How can states retain effective teachers?

One of the five key areas identified in the National Council on Teacher Quality’s 2013 State Teacher Policy Yearbook is that states need to focus on is the retention of effective teachers. While there has been much discussion recently on how to evaluate who is an effective teacher, dismissing ineffective teachers, and compensating highly effective teachers, there has been limited discussion on ways to retain effective teachers aside from increasing compensation. While the NCTQ report does address performance pay and other compensation related solutions as ways to retain effective teachers, I will primarily focus on other aspects.

The NCTQ report found that effective induction for new teachers is critical for developing and retaining good teachers. Pairing new teachers with an experienced mentor who has shown evidence of their own subject-matter expertise and classroom effectiveness is critical, especially in high-need schools. This mentoring should happen frequently and should start during the first few weeks of school – a critical period for many new teachers. While the majority of states (31) have some law requiring mentoring of all new teachers, only nine require that the new teachers are mentored starting in the first weeks of the school year.

Professional development should also be a priority for schools that want to develop and retain effective teachers.  As stated in CPE’s report Teaching the Teachers, teachers need to receive regular feedback on their teaching and have the opportunity to participate in professional development opportunities based on their own strengths and weaknesses. This is an area with a lot of potential for improvement, since currently only 31 states require that teacher evaluations help shape and inform professional development. This is disappointing since there is always more to learn, especially in a field that is evolving as rapidly as teaching. Even great teachers can benefit from professional development opportunities, and schools could show that they are making it a priority to retain these great teachers by providing them with professional development opportunities.

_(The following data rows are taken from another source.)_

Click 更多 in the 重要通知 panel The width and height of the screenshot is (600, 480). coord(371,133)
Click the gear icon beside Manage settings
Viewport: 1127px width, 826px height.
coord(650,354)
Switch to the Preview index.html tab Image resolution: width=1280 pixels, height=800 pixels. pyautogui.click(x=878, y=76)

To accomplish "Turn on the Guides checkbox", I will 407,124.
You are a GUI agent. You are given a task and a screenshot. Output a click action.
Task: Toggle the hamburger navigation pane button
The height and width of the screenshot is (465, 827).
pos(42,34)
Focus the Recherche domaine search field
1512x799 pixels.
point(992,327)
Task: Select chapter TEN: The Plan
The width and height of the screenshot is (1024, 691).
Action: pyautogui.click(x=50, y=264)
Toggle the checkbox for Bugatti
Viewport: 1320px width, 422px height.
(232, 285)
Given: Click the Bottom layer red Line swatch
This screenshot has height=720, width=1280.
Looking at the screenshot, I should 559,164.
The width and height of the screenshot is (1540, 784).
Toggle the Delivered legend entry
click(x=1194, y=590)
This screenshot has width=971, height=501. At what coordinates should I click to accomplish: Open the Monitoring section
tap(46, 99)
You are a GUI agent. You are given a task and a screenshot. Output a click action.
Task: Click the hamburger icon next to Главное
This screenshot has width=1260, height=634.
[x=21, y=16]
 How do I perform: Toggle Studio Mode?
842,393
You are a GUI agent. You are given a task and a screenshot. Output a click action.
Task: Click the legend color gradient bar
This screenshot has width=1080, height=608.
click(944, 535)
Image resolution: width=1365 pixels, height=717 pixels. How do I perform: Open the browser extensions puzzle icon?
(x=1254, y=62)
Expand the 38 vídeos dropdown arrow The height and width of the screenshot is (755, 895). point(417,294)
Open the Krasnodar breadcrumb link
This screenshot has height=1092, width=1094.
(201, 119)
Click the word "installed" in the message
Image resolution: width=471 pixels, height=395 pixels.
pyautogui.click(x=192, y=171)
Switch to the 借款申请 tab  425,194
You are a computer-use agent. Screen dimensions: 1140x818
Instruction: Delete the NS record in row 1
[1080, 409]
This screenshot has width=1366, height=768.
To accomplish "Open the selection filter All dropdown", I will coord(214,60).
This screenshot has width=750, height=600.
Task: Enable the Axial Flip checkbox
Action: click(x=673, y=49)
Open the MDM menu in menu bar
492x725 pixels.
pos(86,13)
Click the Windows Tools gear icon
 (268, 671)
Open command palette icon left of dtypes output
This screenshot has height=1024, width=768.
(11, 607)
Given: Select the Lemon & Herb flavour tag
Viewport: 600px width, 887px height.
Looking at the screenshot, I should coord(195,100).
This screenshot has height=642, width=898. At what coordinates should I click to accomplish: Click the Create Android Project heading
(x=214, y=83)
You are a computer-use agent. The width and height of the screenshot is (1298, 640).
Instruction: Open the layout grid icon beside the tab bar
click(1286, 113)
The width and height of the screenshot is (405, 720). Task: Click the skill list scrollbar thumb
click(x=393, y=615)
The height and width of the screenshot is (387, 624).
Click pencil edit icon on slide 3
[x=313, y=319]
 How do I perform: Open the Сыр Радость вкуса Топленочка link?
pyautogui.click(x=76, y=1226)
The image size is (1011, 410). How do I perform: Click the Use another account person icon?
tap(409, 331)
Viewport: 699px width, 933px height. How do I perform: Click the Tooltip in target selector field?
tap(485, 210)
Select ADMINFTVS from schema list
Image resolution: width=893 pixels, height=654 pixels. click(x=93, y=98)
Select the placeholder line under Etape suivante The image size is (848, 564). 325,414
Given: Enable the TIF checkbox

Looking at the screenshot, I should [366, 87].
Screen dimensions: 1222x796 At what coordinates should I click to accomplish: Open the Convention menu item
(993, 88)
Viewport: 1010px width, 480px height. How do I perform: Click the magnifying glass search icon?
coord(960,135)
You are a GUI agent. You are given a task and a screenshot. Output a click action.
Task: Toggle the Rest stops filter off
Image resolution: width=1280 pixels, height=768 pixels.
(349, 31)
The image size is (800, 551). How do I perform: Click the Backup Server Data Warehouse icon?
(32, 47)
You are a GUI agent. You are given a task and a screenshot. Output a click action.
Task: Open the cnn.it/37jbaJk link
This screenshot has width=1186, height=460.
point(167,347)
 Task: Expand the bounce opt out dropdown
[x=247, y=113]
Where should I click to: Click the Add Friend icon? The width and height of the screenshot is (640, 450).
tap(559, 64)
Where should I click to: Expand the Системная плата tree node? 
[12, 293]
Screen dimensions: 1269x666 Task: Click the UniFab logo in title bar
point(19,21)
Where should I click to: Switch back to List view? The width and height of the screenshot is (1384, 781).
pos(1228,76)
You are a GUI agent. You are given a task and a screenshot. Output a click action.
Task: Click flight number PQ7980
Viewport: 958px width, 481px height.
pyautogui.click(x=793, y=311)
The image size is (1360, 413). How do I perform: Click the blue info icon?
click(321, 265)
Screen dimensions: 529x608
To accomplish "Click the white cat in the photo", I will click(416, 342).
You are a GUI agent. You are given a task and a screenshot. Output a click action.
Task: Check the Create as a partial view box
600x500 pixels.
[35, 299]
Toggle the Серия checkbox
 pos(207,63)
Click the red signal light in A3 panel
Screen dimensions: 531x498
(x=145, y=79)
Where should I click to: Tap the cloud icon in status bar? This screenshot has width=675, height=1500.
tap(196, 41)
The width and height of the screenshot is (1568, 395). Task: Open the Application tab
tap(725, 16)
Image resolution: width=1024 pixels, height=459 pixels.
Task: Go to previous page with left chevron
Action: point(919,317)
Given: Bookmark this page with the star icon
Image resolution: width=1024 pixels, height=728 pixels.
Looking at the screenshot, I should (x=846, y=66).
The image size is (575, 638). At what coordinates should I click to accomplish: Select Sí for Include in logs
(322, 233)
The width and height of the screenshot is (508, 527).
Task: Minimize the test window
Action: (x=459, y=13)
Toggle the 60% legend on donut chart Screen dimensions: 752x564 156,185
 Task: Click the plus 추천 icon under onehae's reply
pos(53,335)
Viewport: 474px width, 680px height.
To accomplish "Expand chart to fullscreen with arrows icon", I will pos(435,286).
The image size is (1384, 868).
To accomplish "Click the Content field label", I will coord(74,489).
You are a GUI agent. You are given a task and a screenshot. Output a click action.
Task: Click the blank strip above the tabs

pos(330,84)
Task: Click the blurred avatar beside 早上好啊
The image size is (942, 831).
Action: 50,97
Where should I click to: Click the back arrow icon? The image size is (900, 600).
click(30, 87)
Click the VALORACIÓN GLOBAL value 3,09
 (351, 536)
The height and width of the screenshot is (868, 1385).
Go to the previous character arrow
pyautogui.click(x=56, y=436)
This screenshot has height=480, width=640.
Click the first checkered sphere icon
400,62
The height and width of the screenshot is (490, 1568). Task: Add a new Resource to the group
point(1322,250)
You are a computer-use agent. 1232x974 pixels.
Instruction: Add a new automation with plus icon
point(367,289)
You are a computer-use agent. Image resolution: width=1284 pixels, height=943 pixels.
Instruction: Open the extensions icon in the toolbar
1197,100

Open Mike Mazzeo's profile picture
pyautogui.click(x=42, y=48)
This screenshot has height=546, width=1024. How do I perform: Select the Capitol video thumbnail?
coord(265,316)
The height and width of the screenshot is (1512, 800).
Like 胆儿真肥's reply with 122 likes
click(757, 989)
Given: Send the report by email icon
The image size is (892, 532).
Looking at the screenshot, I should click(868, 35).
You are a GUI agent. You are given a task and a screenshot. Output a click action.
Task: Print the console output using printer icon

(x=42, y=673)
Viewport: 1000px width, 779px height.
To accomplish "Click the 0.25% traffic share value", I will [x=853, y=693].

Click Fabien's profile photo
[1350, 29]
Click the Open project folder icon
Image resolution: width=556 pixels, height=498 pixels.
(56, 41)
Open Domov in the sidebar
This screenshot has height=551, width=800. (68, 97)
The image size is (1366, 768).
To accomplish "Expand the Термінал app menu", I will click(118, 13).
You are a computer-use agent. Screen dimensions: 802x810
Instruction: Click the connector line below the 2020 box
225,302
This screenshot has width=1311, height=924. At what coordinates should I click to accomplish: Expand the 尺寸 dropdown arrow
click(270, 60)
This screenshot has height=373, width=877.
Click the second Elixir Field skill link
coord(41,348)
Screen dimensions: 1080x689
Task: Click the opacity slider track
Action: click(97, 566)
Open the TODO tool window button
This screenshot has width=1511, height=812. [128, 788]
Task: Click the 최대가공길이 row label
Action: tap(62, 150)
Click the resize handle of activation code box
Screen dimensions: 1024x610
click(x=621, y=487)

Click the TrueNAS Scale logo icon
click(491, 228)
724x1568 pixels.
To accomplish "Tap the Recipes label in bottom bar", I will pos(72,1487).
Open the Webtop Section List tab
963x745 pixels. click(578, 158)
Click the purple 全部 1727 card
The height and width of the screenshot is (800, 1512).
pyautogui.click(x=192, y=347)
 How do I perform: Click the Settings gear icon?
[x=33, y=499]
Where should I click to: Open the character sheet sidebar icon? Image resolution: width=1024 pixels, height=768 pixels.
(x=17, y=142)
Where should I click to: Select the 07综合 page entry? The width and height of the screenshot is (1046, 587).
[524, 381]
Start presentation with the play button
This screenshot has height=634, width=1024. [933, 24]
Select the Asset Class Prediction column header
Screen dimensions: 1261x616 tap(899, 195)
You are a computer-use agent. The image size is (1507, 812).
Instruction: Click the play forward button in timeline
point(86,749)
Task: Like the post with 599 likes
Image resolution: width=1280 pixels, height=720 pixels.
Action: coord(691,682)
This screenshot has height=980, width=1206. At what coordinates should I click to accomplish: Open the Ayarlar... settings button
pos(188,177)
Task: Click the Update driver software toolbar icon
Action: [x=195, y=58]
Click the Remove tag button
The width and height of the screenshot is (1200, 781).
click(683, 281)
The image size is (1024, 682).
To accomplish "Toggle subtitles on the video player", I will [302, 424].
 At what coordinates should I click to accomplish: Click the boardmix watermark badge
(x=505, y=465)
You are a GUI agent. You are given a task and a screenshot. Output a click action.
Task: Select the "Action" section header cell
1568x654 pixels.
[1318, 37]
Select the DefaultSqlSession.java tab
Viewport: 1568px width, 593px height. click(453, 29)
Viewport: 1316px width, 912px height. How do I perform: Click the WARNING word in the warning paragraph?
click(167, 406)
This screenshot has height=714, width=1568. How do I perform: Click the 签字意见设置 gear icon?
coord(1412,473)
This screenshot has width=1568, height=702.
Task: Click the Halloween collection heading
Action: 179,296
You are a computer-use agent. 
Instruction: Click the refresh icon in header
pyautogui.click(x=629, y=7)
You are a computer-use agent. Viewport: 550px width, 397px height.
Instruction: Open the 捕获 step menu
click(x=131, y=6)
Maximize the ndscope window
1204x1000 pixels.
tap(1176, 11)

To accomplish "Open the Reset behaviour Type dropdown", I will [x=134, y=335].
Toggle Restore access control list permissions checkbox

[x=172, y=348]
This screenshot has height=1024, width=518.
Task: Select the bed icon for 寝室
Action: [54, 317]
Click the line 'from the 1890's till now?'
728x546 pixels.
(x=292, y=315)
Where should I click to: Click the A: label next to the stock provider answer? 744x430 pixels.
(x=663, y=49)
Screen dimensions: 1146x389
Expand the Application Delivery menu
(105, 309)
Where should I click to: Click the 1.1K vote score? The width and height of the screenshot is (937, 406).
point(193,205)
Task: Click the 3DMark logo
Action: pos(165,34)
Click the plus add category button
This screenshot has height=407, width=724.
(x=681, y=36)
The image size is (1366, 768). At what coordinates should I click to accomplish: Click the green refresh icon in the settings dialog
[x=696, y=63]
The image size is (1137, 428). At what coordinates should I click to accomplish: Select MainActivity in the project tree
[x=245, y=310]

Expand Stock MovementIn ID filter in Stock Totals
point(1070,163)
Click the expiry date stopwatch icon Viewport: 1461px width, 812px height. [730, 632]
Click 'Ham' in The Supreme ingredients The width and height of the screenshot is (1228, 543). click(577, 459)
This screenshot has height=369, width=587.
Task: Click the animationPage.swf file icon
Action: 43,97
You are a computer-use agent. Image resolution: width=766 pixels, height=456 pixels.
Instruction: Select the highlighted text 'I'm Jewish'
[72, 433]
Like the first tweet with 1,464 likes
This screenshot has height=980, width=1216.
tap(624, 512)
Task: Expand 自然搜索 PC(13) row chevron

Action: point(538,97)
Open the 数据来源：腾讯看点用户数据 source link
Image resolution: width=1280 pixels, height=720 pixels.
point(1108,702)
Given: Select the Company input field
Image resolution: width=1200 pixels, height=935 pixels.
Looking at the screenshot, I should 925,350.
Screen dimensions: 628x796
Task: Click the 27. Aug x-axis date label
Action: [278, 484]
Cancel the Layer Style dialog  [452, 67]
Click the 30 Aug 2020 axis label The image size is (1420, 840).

It is important to look for ways to retain great teachers that don’t necessarily involve increased compensation. The conversation about teacher retention has been too focused on performance pay recently. While this might incentivize some teachers to stay in a position longer than they were planning to, any public school teacher will tell you they’re not in it for the money. Giving teachers opportunities to gain new skills and further develop their craft while creating a supportive school culture should also provide a huge incentive for excellent teachers to stick around. Retaining these excellent teachers gives schools a larger pool of experienced educators who can intensively mentor incoming cohorts of new teachers, thus creating a culture of effective teaching.  While there have been some changes in state policies in the last few years addressing the importance of these factors, there is still a lot of room for growth.